Reproduce the items below word for word, starting at the line containing "This screenshot has height=618, width=1200." and continuing through the last line of the items, with both ends included.

(Stored items from a collection)

::::

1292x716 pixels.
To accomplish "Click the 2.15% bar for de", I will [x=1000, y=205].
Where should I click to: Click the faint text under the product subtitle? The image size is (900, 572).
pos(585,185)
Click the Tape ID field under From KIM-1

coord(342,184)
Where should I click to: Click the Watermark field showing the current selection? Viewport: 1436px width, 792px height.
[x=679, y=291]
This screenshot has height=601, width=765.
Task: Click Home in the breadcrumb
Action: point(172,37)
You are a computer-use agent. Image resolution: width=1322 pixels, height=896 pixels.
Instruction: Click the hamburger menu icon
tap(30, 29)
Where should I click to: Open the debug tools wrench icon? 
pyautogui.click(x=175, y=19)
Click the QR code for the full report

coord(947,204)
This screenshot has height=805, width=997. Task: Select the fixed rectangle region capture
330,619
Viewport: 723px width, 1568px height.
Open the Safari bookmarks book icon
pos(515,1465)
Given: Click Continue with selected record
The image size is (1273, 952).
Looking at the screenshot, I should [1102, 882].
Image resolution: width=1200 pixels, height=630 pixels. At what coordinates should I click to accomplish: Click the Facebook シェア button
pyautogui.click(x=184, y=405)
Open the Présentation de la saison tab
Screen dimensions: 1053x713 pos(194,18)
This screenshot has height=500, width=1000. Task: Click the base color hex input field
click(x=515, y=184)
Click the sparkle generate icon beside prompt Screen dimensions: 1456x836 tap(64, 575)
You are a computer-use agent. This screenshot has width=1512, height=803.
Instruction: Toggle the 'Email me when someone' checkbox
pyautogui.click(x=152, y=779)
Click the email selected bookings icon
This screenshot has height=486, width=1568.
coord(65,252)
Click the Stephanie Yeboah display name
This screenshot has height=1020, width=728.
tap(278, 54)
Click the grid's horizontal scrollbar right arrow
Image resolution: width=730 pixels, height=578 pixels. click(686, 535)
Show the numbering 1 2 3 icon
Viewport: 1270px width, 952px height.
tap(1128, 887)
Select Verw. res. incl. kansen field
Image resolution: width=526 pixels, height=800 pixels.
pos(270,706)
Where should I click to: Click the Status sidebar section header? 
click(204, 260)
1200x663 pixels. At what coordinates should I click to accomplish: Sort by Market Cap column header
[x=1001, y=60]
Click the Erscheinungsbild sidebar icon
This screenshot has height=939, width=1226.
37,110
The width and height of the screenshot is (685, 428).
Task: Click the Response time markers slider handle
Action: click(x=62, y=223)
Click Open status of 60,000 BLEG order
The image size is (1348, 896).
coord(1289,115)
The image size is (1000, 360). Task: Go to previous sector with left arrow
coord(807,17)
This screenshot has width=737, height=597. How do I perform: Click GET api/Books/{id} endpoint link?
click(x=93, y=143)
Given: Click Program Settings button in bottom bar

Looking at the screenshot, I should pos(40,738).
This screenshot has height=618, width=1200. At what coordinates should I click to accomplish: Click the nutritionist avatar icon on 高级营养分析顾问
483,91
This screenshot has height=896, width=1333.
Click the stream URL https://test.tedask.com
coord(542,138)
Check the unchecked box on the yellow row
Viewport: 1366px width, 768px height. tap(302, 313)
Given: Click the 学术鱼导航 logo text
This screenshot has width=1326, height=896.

::::

- [Response for this exercise]:
This screenshot has height=618, width=1200. At what coordinates should I click to accomplish: Click the nutritionist avatar icon on 高级营养分析顾问
483,91
This screenshot has height=896, width=1333.
Click the stream URL https://test.tedask.com
coord(542,138)
Check the unchecked box on the yellow row
Viewport: 1366px width, 768px height. tap(302, 313)
Given: Click the 学术鱼导航 logo text
This screenshot has width=1326, height=896.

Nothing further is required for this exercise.